START Listed entries

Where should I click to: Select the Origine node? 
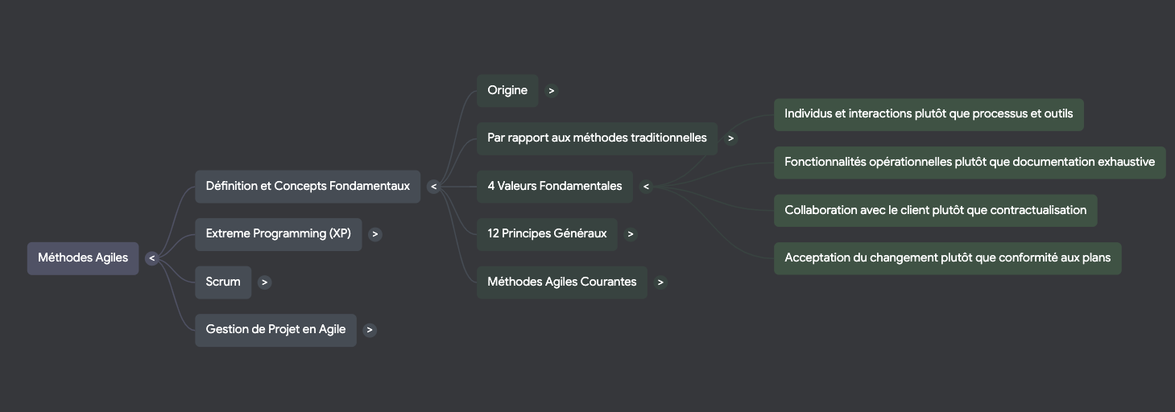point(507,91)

END Listed entries
START Listed entries

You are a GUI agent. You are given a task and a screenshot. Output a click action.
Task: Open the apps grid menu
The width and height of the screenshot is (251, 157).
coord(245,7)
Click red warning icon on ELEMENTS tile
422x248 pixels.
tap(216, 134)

END Listed entries
START Listed entries

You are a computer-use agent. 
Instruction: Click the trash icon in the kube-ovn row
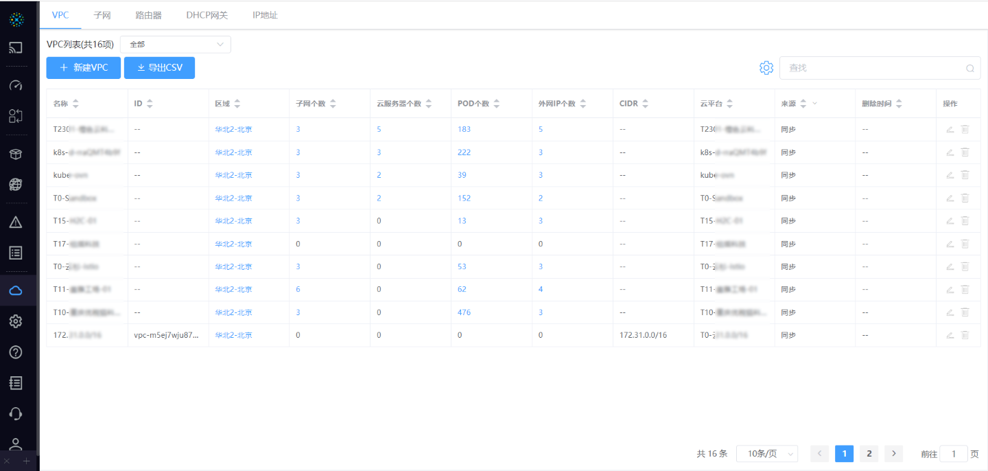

END Listed entries

What the task asks: In the listing above, transcribe exactly everything from the line containing "You are a computer-use agent." down to the line containing "Instruction: Click the", including both and nothing more.

Finished task:
You are a computer-use agent. 
Instruction: Click the trash icon in the kube-ovn row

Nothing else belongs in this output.